__EXERCISE DIRECTIONS__
Copy out the material word for word, from the line with "You are a computer-use" up to and including its last line, leaving out the pictures.

======

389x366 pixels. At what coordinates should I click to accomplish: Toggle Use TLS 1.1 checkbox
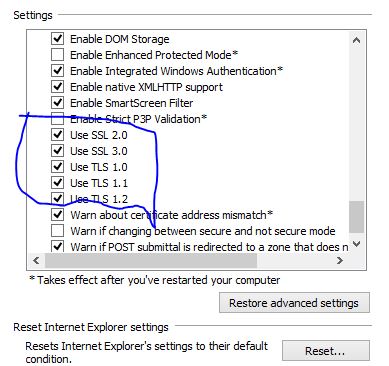pos(58,183)
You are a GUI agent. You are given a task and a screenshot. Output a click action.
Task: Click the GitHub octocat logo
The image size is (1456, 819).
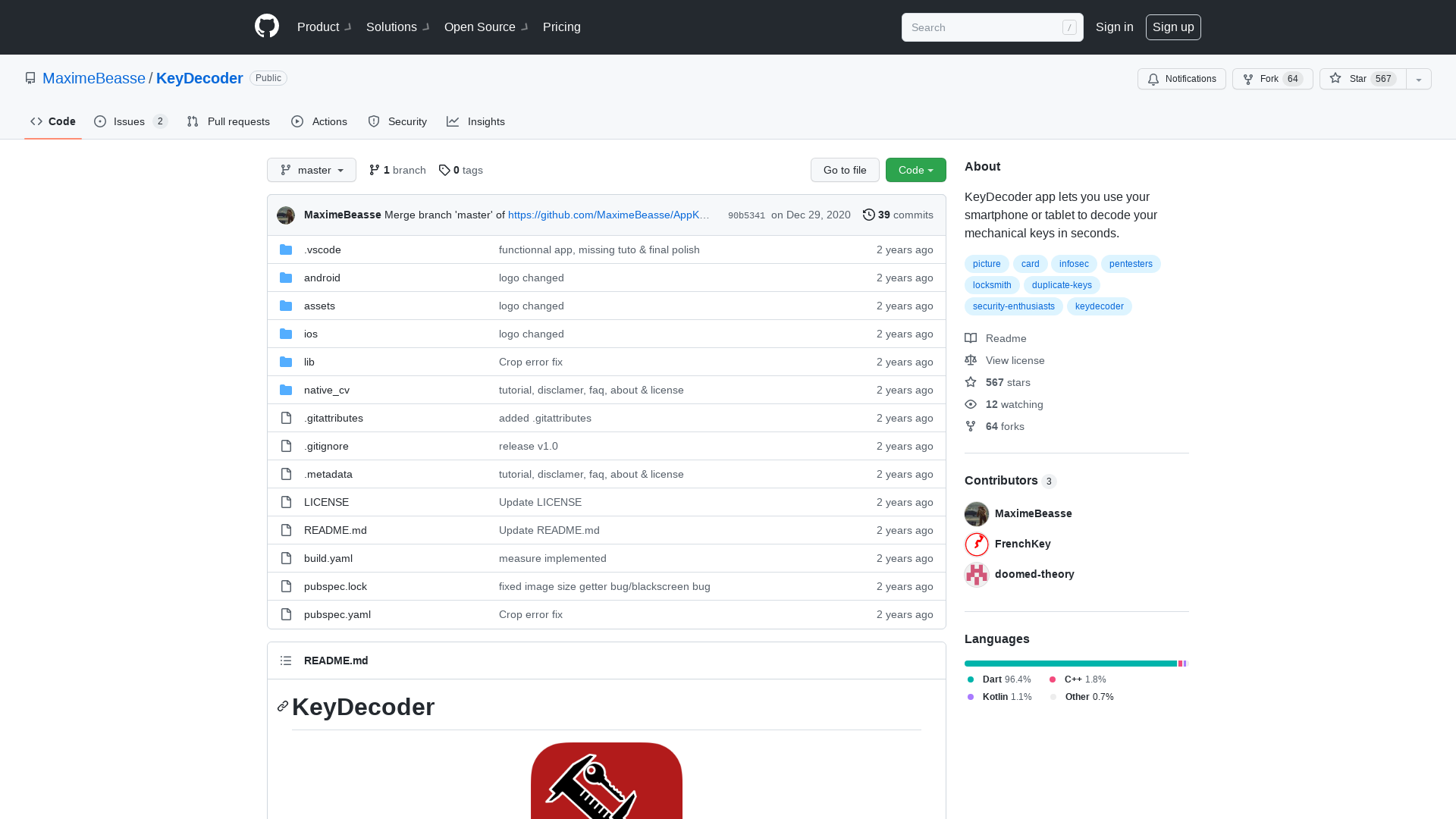point(266,27)
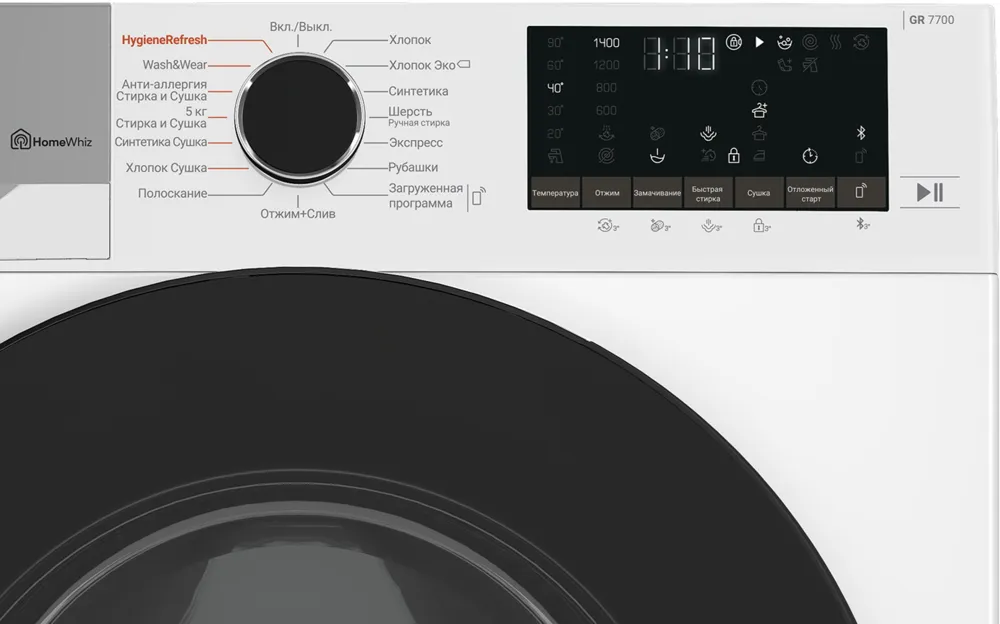This screenshot has height=624, width=1000.
Task: Tap the soak hold icon in the bottom row
Action: (x=657, y=225)
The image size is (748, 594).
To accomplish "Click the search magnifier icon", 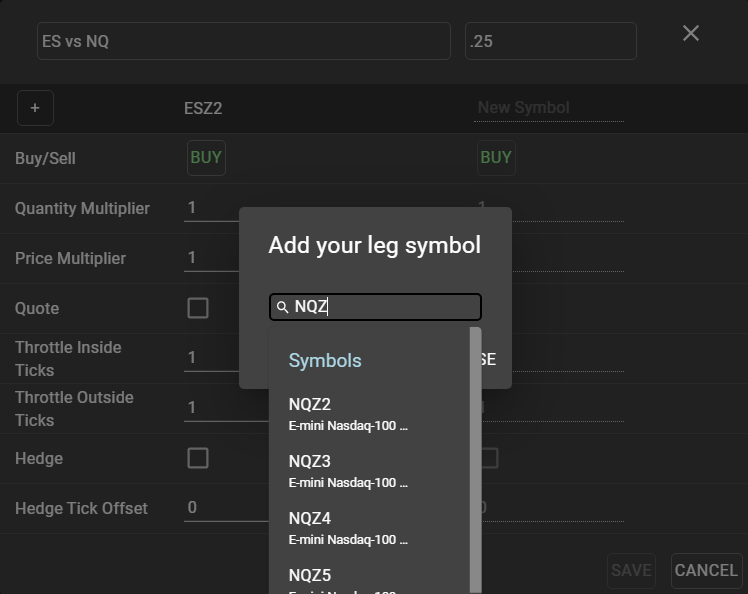I will pos(283,307).
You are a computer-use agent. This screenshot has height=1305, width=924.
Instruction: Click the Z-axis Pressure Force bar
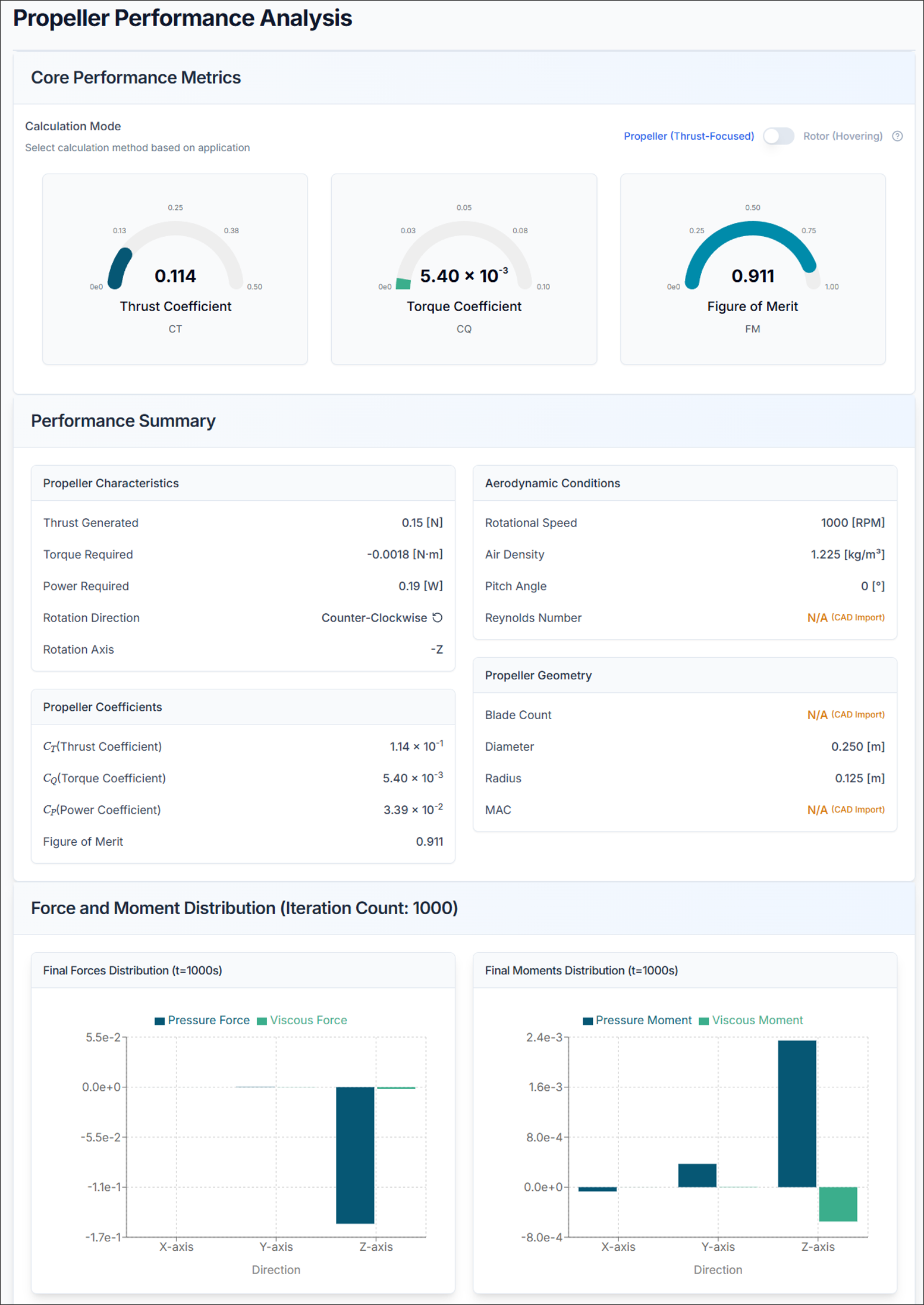click(355, 1154)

======

__REPLY TO THE TASK__
You are a computer-use agent. This screenshot has height=1305, width=924.
Instruction: Click the Z-axis Pressure Force bar
click(355, 1154)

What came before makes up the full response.